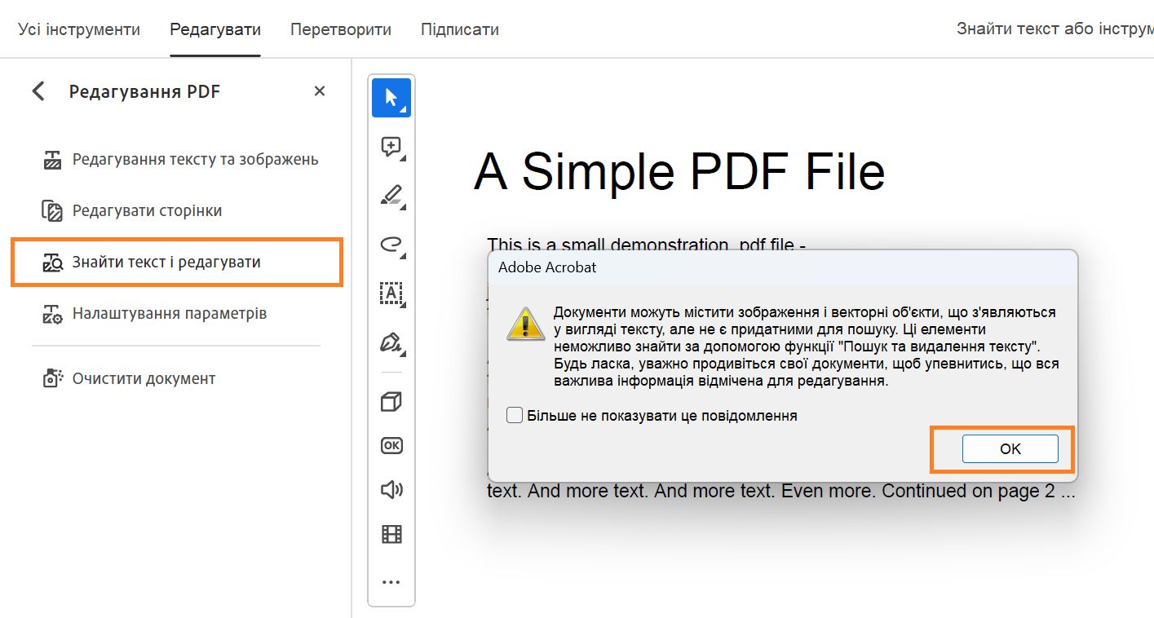Select the video media tool
This screenshot has width=1154, height=618.
391,533
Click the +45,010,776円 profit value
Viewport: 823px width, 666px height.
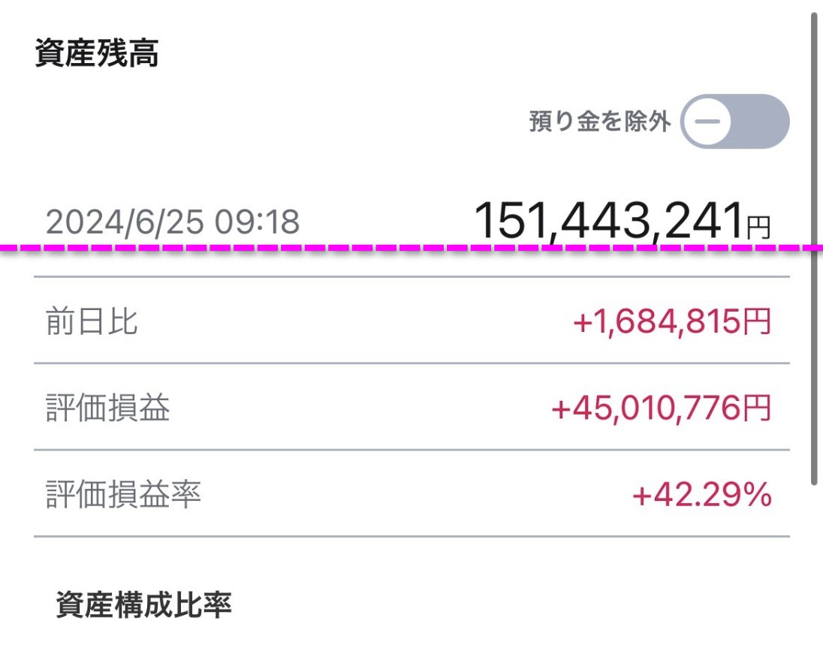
● ● ● ●
→ Work item
Your copy should run from the line that has "Click the +45,010,776円 profit value" through the last line above, exactly, with both ends in and pictures out.

→ Answer to the exercise
Click the +45,010,776円 profit value
Viewport: 823px width, 666px height.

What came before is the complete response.